在鐵路貨場的股道間,曾長期上演著這樣的場景:2-3 名巡檢人員手持工具步行穿梭,日均覆蓋不足 50 條股道,不僅要躲避調車作業的機車,還要在逆光、雨雪等惡劣環境下憑經驗判斷車頂雜物、FTR 鎖狀態 —— 這種傳統巡檢模式,效率低、風險高、精度不穩定,早已跟不上貨運班列 “密集周轉” 的節奏。而如今,一群 “無人機巡檢專家” 帶著全自動化解決方案,正徹底改寫這一現狀。
山東矩陣軟件工程股份有限公司作為深耕鐵路貨場智能化巡檢領域的專家團隊,我們深知傳統模式的三大核心痛點:人工效率與貨運節奏脫節、人員進入股道的安全隱患、主觀判斷導致的漏檢誤判。為此,基于大疆 M4TD 機場 3 套件打造的無人機預檢智能輔助系統,從 “無人化、智能化、可視化” 三大維度切入,成為貨場安全的 “空中守護者”。
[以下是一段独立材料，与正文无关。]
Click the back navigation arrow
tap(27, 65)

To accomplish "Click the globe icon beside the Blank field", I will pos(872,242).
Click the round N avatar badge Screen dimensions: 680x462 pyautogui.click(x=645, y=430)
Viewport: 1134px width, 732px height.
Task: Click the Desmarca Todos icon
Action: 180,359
這套系統的 “專家級” 實力,首先體現在全流程自動化的閉環設計中。調度值班員只需在終端選定巡檢地點(如貨 1 股道)、任務類型(如 “后三檢”),點擊下達后,無人機便會自主完成起飛、定線巡航、高清數據采集與返航充電,全程無需人工干預。對比傳統人工 2-3 人巡檢一條股道的模式,無人機覆蓋一趟班列僅需 15 分鐘,效率直接提升 5 倍以上。更關鍵的是,它能精準貼合貨場 “出務接車、前三檢、后三檢” 等核心業務節點,讓巡檢不再是 “拖慢節奏的環節”,而是 “銜接流程的紐帶”。
若說自動化是 “骨架”,那 AI 智能識別便是這套系統的 “智慧大腦”—— 這也是我們作為 “專家” 的核心技術壁壘。系統搭載自研的 Matrix-LirsNet 深度學習模型,基于殘差網絡與特征金字塔網絡(FPN)構建,能精準應對貨場復雜場景:通過頂部 + 側面雙視角巡檢,不僅能 100% 識別車號、集裝箱號(如 X70 型平車、TBGU 系列集裝箱),還能覆蓋 12 項安全隱患檢測,小到罐車螺栓未擰、大到集裝箱門未對開,甚至夜間低光環境下的鐵鞋缺失,都能在 2 秒內完成識別并標注經緯度坐標。曾有貨場反饋,過去人工易漏檢的 “車頂細小雜物”,如今 AI 能自動框選并觸發語音報警,漏檢率直降 90%。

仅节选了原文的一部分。